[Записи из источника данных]
# # # # # # #

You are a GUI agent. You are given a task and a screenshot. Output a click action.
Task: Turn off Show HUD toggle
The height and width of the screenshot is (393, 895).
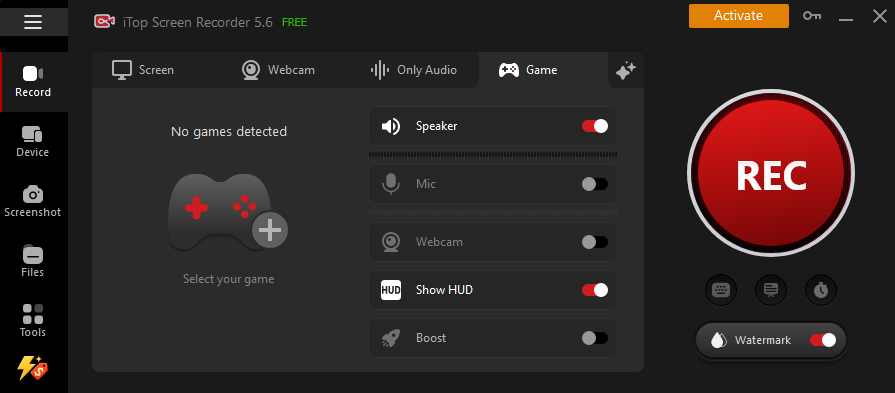tap(595, 290)
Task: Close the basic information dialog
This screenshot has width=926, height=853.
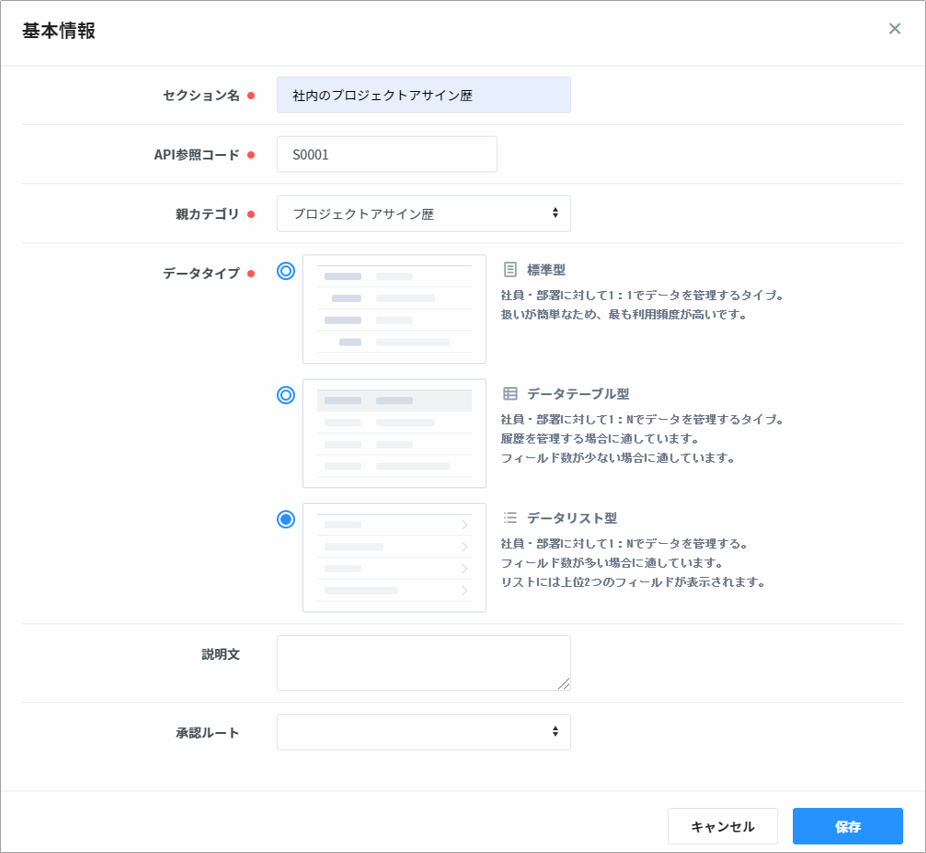Action: coord(894,29)
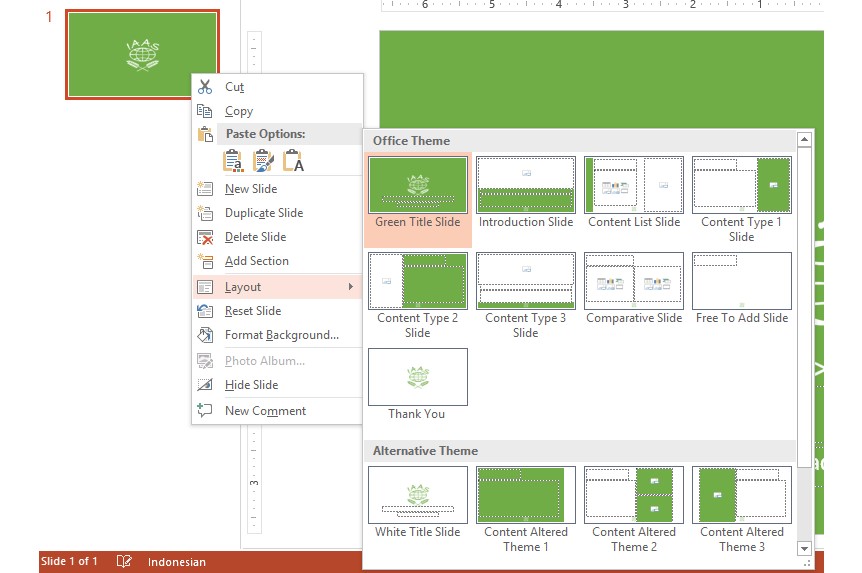
Task: Select Duplicate Slide menu entry
Action: pos(263,213)

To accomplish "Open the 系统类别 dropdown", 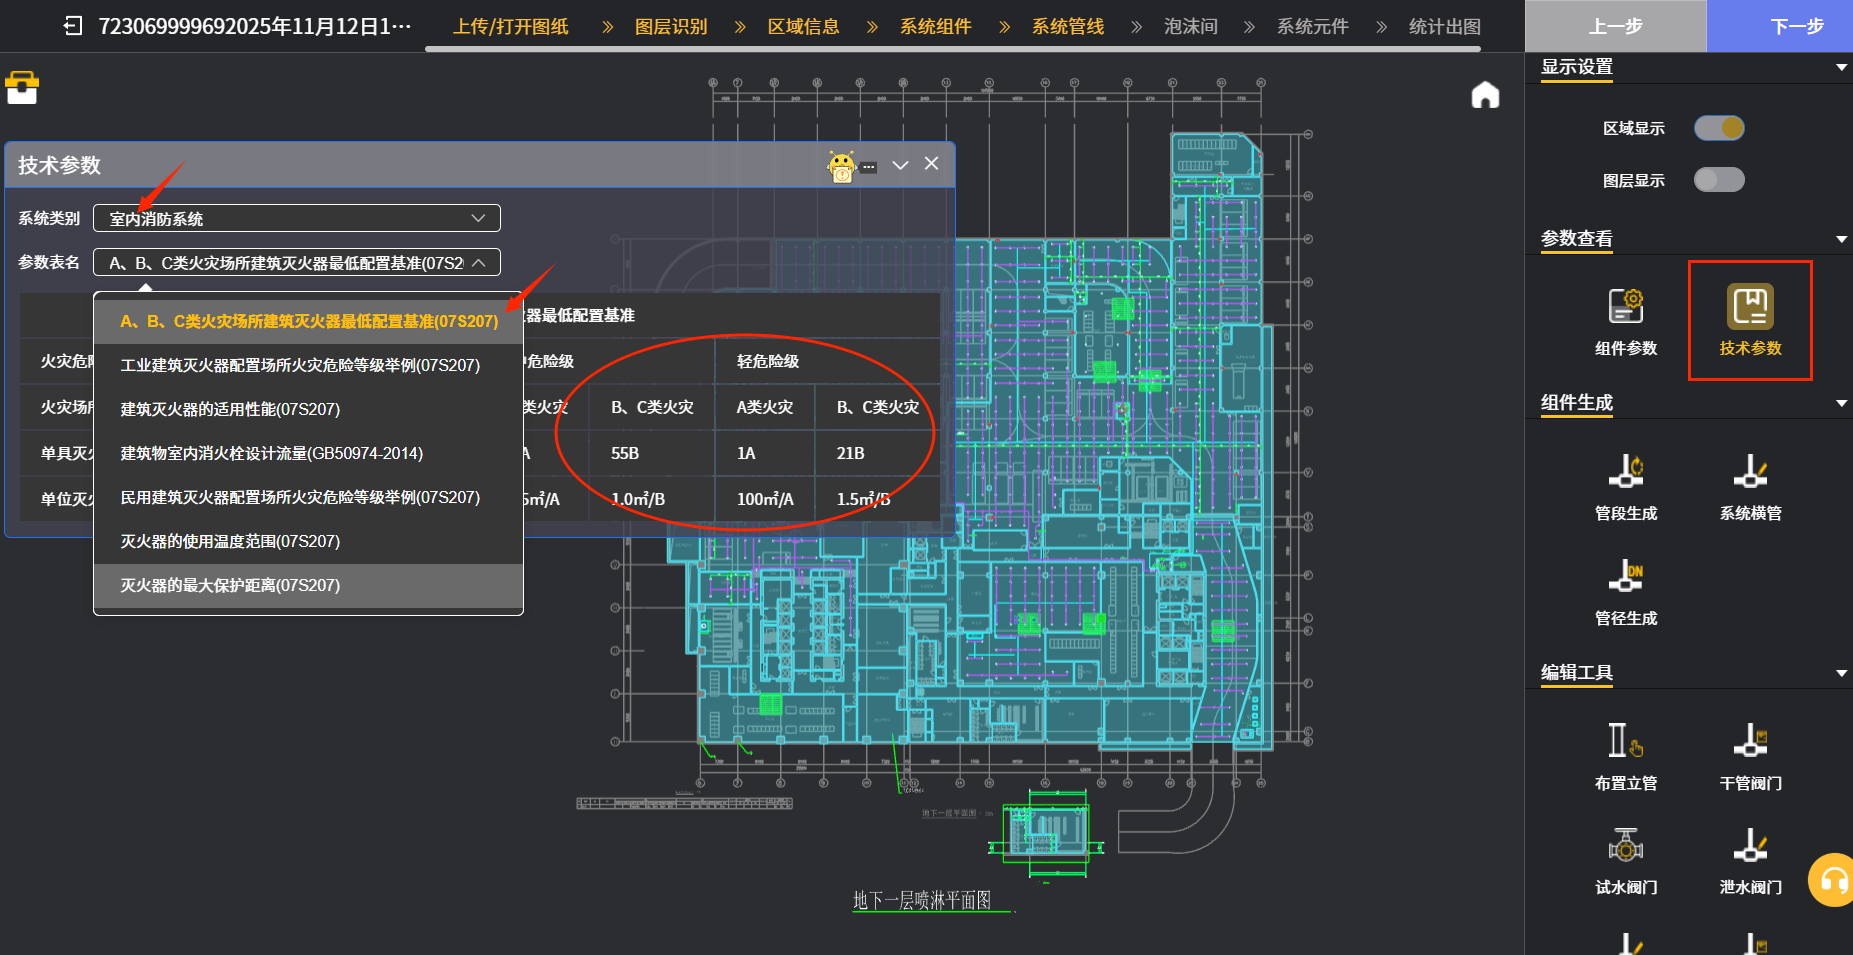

# # # # # # #

- Выполните задание
Оформите весь материал выше как JSON-список строк, по одной строке списка на каждую строку текста. Пустые строки пропустите, изображения в ответ не включайте.

- Правильный результат
[
  "You are a GUI agent. You are given a task and a screenshot. Output a click action.",
  "Task: Turn off Show HUD toggle",
  "The height and width of the screenshot is (393, 895).",
  "tap(595, 290)",
  "Task: Close the basic information dialog",
  "This screenshot has width=926, height=853.",
  "Action: coord(894,29)",
  "Task: Select Duplicate Slide menu entry",
  "Action: pos(263,213)",
  "To accomplish \"Open the 系统类别 dropdown\", "
]